During the first Holyrood election in 1999, Mr Salmond became MSP for Banff and Buchan.
In 2000 he stood down as SNP leader and left the Scottish Parliament the following year.
At the time he said he would not return to the job, saying: “If nominated, I’ll decline; if drafted, I’ll defer; and if elected, I’ll resign”. He then stood on a joint ticket with Nicola Sturgeon.
Mr Salmond, 62, then went on to make history, becoming first minister in a majority Scottish Government – putting an independence referendum on the table.
Speaking after Mr Salmond lost his seat, Scotland’s First Minister said: “I want to also make particular mention of Alex Salmond, my friend and mentor for almost 30 years, and without a shadow of a doubt the giant of modern Scottish politics – someone who has devoted his life to serving this country.”
Although a bid for independence failed at the ballots, the results were closer than anyone expected.
Elected as MP to the Gordon seat in 2015, Mr Salmond ended decades of Liberal Democrat rule by deputy party leader Sir Malcolm Bruce, who stood down ahead of the election.
In the past, Mr Salmond has suggested his legacy is bringing thousands of new people into politics.
Aberdeenshire East MSP Gillian Martin said: “There is no easy way to sum up the impact of what Alex has done, not only for the North-east, but in his role as First Minister.
“He put Scotland on the map on a global scale and for that we will forever be grateful.
“He has worked tirelessly for the people of this region – notably the approval of multiple infrastructure projects, including the AWPR, which will benefit this area for years to come.”

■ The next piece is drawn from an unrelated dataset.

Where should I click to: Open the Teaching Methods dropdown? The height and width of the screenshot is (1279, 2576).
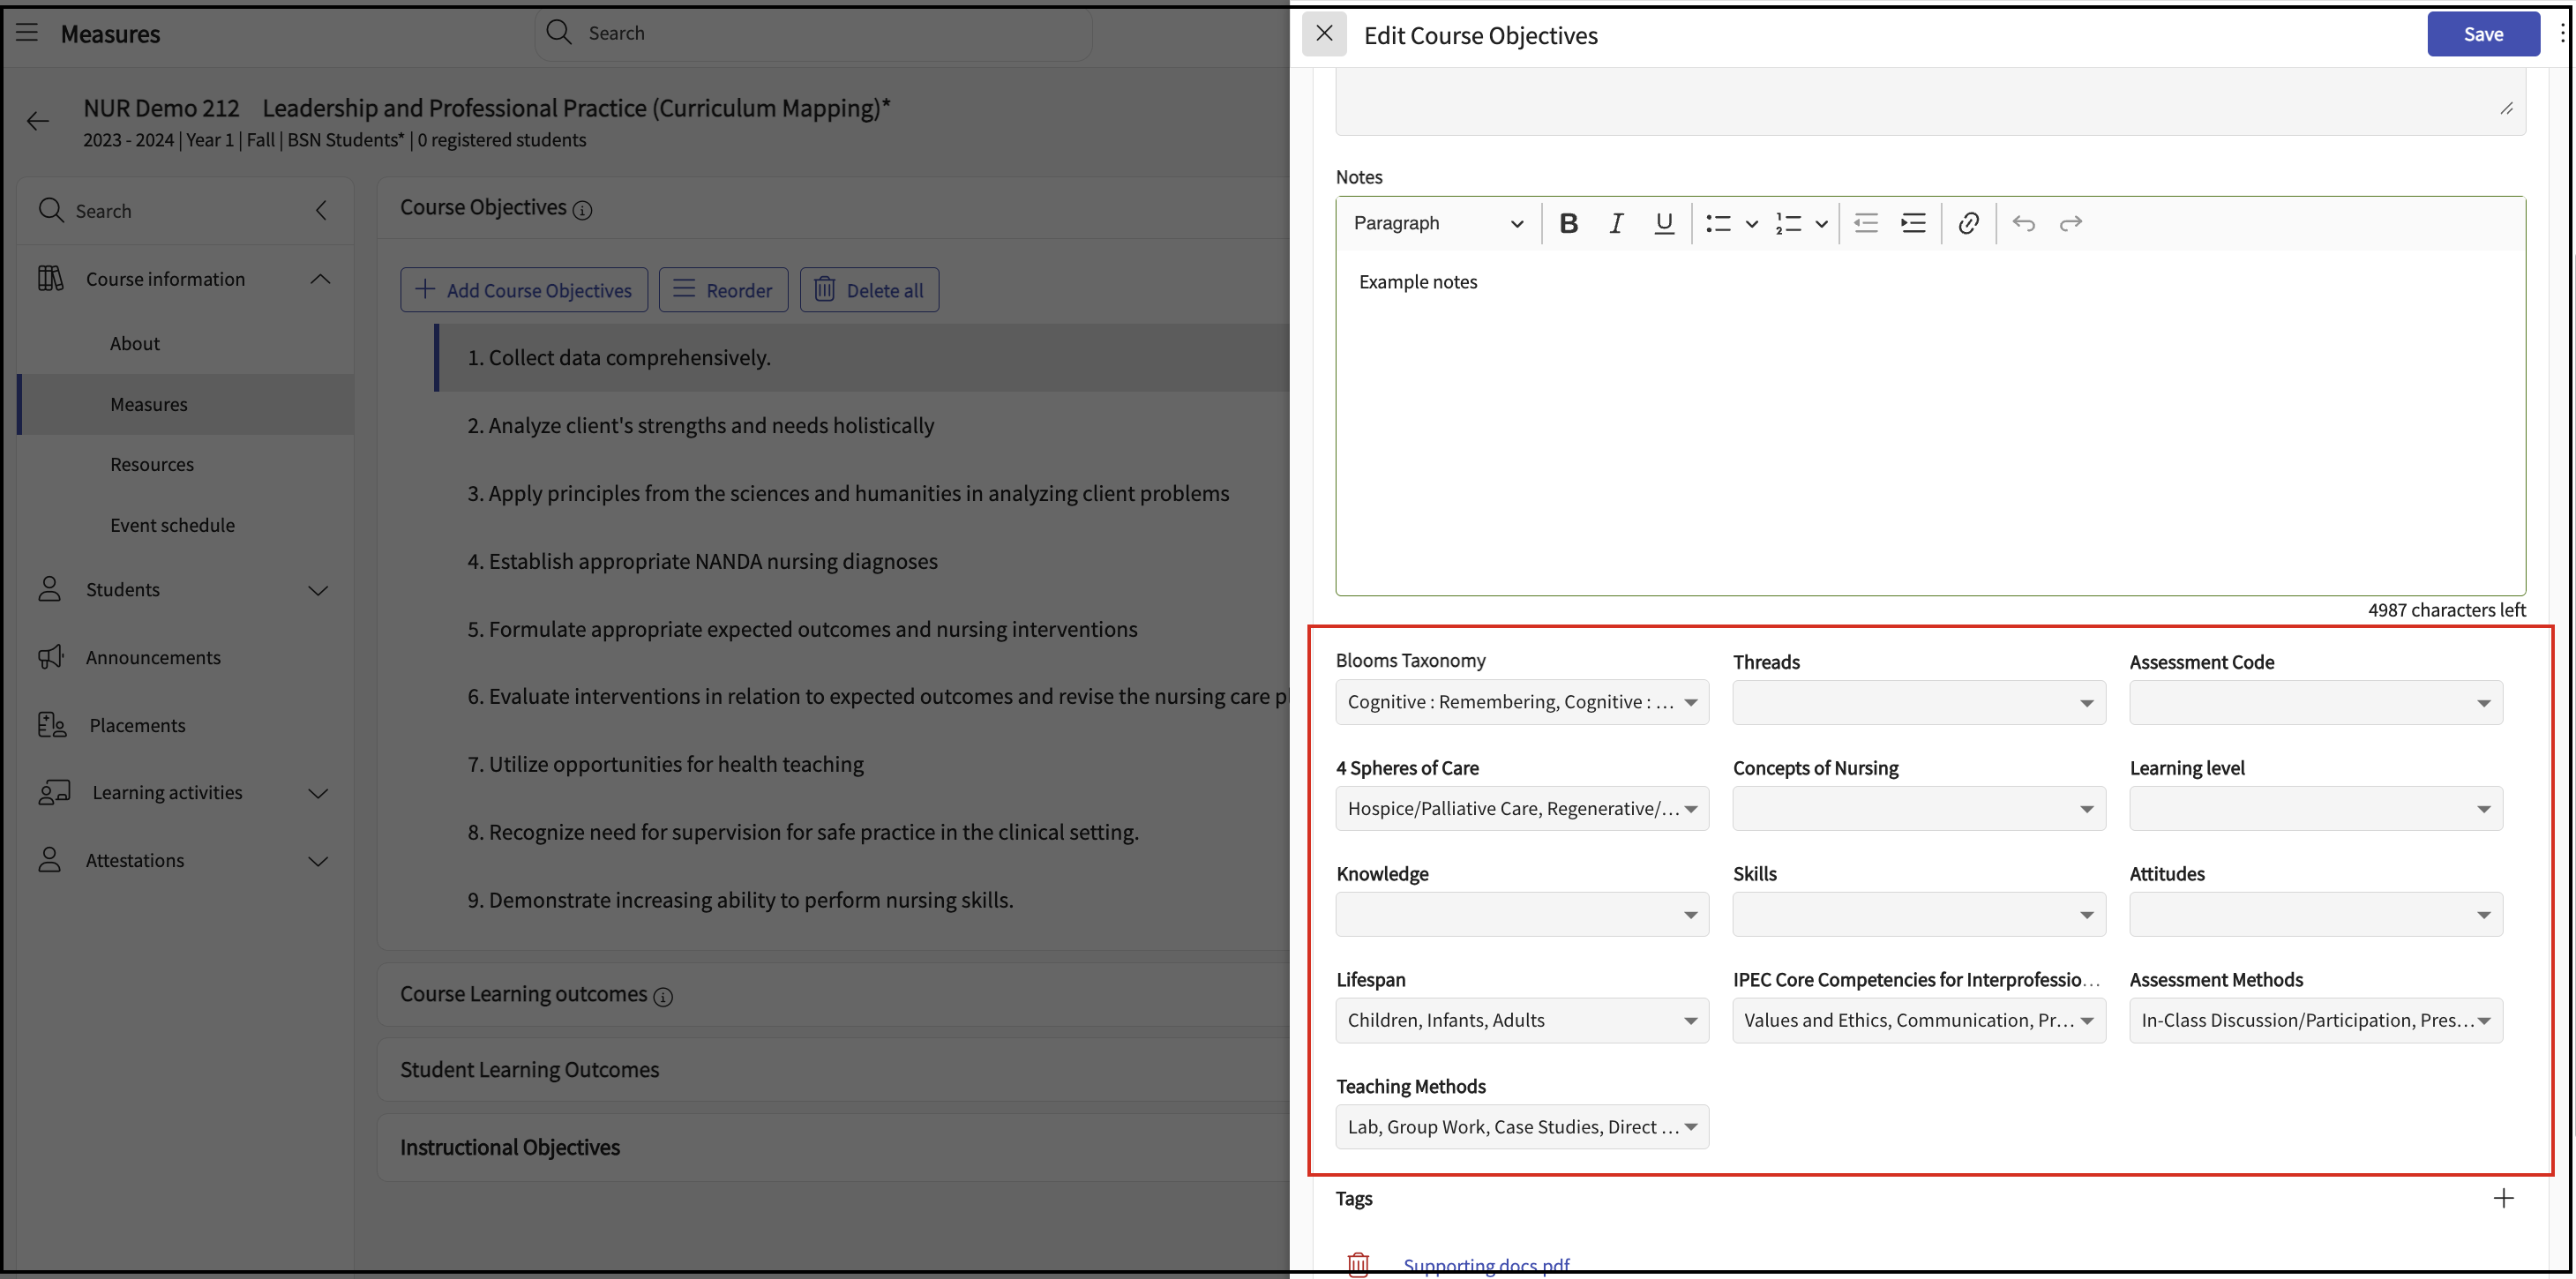pos(1521,1127)
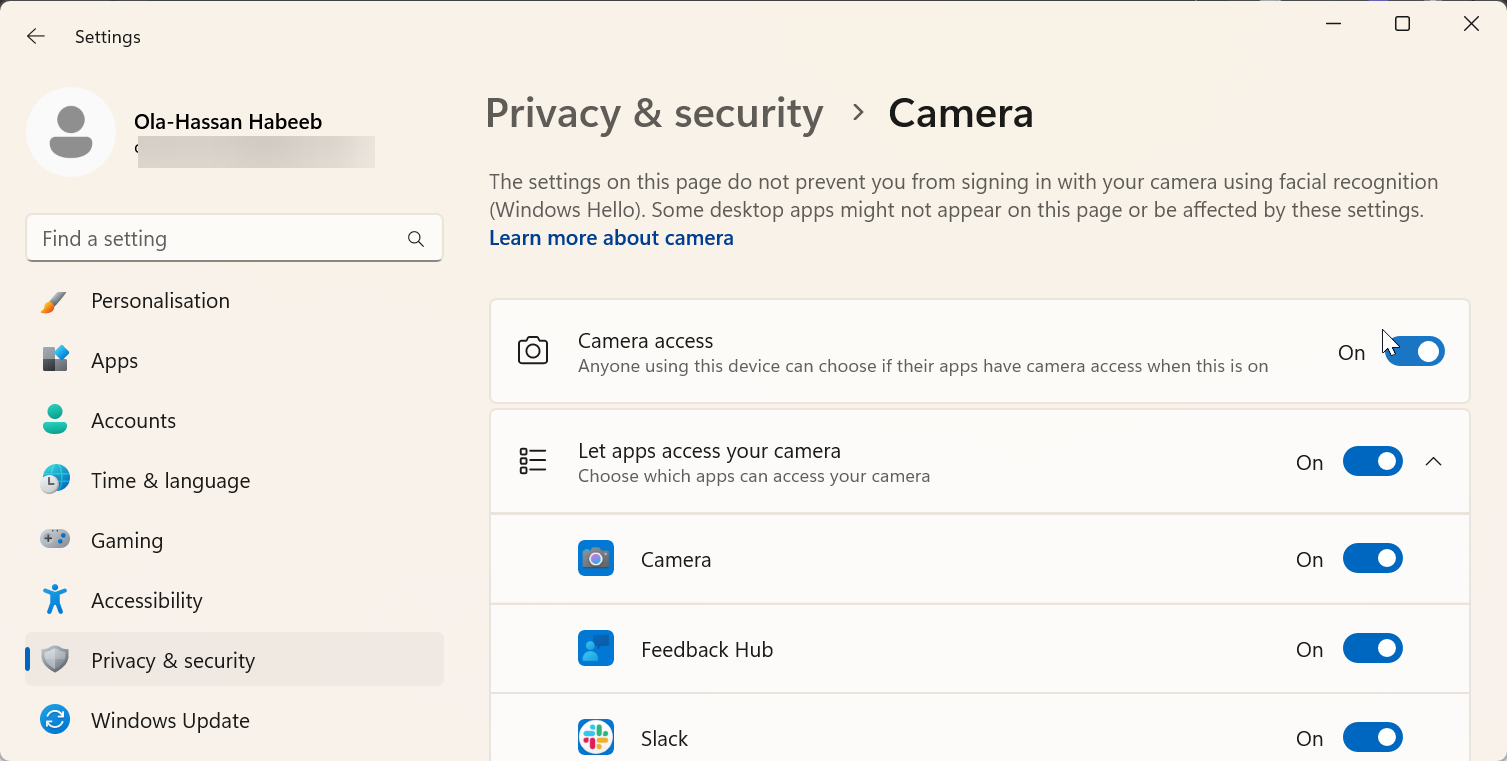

She added: “While his loss will be keenly felt, I have no doubt he will be back fighting harder than ever before, for the people of the North-east and Scotland.”
He gained prominence in politics when he was suspended for a week for disrupting the chancellor’s budget speech in 1988.
The incident, he said, took him from “total nonentity to notoriety” after business in the Commons was suspended while Mr Salmond was expelled from the chamber.
MPs voted to expel the SNP by 400 votes to 23. After the incident he came out to a media scrum.
Councillor Richard Thomson, leader of the SNP party at Aberdeenshire Council, said the election results are “particularly sore” in the North-east and that, although the party was “down locally, it is certainly not out”.
He added: “Our traditional strength in the area didn’t come about by accident and nor has it ever been taken for granted.
“Over the years, this has given the party’s representatives a platform to not only keep the North-east in the spotlight.
“No-one epitomised that better than Alex Salmond himself. First elected as part of a group of only 3 SNP MPs, he quickly rose to prominence.
“Yet whatever national responsibilities came his way, he never lost sight of the fact that he was first and foremost a local representative, always regarding it the most enormous privilege to have the chance to represent his constituents.”